Can you stand tall, steady and strong like a mountain and at the same time stand in simplicity, beauty, ease and grace. This pose becomes the foundation of all our other standing poses and teaches us to breath and stand in our own power and use both Sthira and Sukha to harmonize our entire being, body, mind, and spirit.

To find your strong sweet mountain, start from the feet up.
Root down through the four corners of each foot and stay actively rooted in your feet. Keep a gentle micro bend in your knees, lift your thighs, and lift your pelvic floor. Hug your belly toward your spine, your front ribs toward your back ribs, a slight lift of your heart, and allow your shoulder blades to wrap back and down. Active through your arms and palms and extended through your fingers toward the earth. Lengthen the back of your neck (slight tuck of your chin toward your chest) and lift the crown of your head to the sky. Take full and deep breaths to fill the belly, ribs, and chest. Find a soft steady gaze and be ready to face each challenge from your place of strength and grace.
You can take Tadasana with your feet hips distance or with your big toes touching with a slight space between your heels. Extended Mountain with the arms up or palms at the heart center for another few variations. Invite yourself to get outside today, admire a mountain, ask a friend to join you on a walk/hike or a coffee/tea to catch up, or just take a deep easy breath rooted into the earth and lifted toward the bright blue sky.
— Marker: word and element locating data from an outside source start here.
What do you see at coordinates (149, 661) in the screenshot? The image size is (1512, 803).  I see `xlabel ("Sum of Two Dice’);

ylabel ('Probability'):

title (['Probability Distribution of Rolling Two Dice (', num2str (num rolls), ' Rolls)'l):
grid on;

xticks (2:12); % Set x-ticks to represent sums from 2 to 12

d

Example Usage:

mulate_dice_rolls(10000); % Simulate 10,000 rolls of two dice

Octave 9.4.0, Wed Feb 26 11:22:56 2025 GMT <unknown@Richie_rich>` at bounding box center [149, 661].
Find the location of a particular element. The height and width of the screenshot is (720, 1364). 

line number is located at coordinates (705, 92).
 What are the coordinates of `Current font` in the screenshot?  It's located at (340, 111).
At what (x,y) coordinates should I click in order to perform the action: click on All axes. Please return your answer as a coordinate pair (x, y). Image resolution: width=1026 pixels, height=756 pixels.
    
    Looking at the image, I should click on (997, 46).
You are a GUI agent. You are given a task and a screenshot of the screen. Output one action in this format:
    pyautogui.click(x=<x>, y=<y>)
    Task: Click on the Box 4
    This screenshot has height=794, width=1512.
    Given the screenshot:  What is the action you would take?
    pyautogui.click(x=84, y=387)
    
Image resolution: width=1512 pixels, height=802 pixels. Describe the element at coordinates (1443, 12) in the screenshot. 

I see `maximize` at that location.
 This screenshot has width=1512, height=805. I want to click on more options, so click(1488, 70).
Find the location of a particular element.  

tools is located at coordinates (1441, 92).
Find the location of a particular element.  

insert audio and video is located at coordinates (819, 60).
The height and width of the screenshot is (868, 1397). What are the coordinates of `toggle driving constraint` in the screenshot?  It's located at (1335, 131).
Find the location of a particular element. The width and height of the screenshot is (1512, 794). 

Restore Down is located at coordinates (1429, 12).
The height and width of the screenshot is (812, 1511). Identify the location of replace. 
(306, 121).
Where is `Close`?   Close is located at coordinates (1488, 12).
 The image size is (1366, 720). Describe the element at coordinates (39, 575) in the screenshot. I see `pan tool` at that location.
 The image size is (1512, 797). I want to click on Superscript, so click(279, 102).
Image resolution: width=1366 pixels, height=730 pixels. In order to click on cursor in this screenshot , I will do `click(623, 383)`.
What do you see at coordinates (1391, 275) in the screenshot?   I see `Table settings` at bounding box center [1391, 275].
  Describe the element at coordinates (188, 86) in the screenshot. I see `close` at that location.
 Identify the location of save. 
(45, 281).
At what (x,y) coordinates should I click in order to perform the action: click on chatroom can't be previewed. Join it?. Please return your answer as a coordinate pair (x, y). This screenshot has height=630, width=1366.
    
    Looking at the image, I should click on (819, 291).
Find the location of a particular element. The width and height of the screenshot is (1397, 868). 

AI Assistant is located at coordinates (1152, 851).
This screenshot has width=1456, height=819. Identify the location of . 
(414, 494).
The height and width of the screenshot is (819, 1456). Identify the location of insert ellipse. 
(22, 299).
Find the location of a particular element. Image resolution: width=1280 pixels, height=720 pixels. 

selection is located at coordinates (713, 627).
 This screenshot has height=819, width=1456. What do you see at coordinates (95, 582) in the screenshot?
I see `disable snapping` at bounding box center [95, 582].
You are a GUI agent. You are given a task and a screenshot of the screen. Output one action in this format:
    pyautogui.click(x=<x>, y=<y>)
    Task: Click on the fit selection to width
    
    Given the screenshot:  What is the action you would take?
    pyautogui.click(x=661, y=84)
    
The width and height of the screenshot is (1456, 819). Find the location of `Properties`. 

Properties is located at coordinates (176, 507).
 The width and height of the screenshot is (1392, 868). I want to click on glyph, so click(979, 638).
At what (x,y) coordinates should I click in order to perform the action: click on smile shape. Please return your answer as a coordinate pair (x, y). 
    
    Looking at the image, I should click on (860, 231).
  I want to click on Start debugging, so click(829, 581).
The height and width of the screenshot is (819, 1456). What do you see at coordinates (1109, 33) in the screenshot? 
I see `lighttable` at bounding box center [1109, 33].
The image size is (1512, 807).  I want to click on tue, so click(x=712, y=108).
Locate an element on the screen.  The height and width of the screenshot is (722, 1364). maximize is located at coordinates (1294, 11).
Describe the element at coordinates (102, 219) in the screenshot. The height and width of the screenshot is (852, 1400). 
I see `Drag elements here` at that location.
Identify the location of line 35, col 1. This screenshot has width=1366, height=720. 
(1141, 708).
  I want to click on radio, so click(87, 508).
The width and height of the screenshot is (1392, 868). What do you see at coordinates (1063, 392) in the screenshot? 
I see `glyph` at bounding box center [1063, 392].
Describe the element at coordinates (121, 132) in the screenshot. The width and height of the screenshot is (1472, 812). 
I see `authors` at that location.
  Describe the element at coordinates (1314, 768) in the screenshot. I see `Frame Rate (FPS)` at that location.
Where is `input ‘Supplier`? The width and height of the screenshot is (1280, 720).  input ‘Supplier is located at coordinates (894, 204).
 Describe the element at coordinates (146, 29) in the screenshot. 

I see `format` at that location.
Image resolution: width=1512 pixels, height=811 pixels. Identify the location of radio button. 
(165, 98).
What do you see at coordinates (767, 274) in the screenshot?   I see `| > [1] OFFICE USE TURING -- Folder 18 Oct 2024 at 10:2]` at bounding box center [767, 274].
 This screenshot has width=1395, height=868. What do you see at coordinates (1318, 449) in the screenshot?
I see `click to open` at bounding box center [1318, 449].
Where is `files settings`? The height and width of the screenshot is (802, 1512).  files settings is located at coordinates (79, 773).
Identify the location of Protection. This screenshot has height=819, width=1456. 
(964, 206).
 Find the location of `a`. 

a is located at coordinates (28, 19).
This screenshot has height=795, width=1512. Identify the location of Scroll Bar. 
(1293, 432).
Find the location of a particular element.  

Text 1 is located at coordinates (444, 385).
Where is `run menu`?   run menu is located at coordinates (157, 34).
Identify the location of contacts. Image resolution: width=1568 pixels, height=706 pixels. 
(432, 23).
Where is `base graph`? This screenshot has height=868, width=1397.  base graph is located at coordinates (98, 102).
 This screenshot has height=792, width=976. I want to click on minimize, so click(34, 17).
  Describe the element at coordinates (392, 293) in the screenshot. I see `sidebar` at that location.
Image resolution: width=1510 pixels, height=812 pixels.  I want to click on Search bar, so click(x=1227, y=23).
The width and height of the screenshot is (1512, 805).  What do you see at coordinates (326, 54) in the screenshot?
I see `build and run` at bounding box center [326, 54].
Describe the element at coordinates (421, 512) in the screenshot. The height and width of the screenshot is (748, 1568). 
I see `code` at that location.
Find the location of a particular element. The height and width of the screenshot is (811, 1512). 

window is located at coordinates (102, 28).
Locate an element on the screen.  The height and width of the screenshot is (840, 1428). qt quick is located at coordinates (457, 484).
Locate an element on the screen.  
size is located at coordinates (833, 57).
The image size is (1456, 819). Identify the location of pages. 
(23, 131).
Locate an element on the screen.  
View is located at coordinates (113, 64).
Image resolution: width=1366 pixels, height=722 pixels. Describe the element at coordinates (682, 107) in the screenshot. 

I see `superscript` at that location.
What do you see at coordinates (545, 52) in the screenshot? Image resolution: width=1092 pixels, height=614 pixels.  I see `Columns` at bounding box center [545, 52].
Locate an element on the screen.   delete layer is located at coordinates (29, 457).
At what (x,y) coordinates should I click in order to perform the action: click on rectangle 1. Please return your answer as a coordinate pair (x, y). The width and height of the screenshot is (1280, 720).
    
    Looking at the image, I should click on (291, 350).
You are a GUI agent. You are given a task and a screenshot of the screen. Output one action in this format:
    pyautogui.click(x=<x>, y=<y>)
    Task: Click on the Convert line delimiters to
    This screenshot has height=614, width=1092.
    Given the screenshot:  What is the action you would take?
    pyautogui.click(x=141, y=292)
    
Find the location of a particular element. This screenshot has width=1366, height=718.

This month will be a combination of our peacebank yoga instructors and staff in the poses, and a few of our favorite pictures from the past three years. We will do our best to offer a few variations to each of the poses so you can cater the challenge to your own practice. We invite you to get creative and take your photos with friends in the studio, as this gives you the full 5 points. If you do take your photos outside of the studio, try them out in nature, with loved ones, with pets, in new adventurous locations, and connect with fellow challengers to help take your photos!
Sending tons of gratitude to all of you and hope to see you on the mat today, Monday Jan 1st to kick off the challenge and the year together.
Happy New Year!!!!! Let's make January an unforgettable and inspiring month :) 

With love,


January 2, 2018

Balasana, Child's Pose

Balasana, Child's Pose

Child’s Pose “Balasana”

 “If the only prayer you said in your whole life was, ‘thank you,’ that would suffice.”
~ Meister Eckhart

 How wonderful would it be to start your every day with grounding into your body, a quiet moment to focus your breath, a chance to center your thoughts toward gratitude and set an intention for the day, and offer a humble bow/hug toward the earth. Child’s pose is just that!
Some of you may know that I am expecting my first child and I must say, I have never used Child’s pose so often in my days and in my practice than I have over the last 8 months. In the beginning, due to fatigue, my practice was just Child’s pose. After teaching all day, this space was a chance for me to turn in and re-energize. After feeling tired for the first few weeks, I hit a stride of energy, but had to work through some low back pain and discomfort…once again, my best friend was Child’s pose! Now as I find myself in the final stretch of the last few weeks, this pose is needed more than ever. My husband has also been a pillar of support and strength during the last few months, but after our puppy ate chocolate (she is ok, thank goodness), he helped me paint at the studio, moved a car full of supplies, cooked dinner, and cleaned the house...he too collapsed into this pose to revive, reenergize, and recuperate from the day!!!
What an incredible gift this pose gives each of us. It welcomes with open arms, without judgment, and lets us stay as long as we need. I am forever grateful for this pose of wisdom, slowing down, grounding, and support. Needless to say, this will be the first pose I teach our little one when the time for tantrums arrives.
As I think of this special pose of support and this prayer of gratitude from our quote today, it seems the perfect chance to remind all of us to truly thank someone special in your life today. Out of the blue, not after they have helped you, but think of one (or more) special people in your life that you are thankful for and let them know it. It will make their day, and probably yours too.
 We introduce this pose early in the Challenge, as it is your best friend when practicing yoga everyday! It gently stretches your hips, thighs, low back, and ankles. It calms the brain and helps relieve stress and fatigue. It relieves back and neck pain when done with the head and torso supported. This pose activates the parasympathetic nervous system (system of rest and digest) and relaxes the body in the same way a cat nap does…And who doesn’t need a quick reset?
There are a few variations: we will start with the extended child’s pose. Kneel on the floor. Bring your knees out wider than your hips with your big toes together to touch (toes are un-tucked). Sit your hips toward your heels, exhale and lay your torso down between your thighs. Walk your arms forward and rest your forearms and palms to the Earth. Take a few deep breaths, filling your low back, back ribs, and back of your heart. Let your forehead rest on the mat/earth.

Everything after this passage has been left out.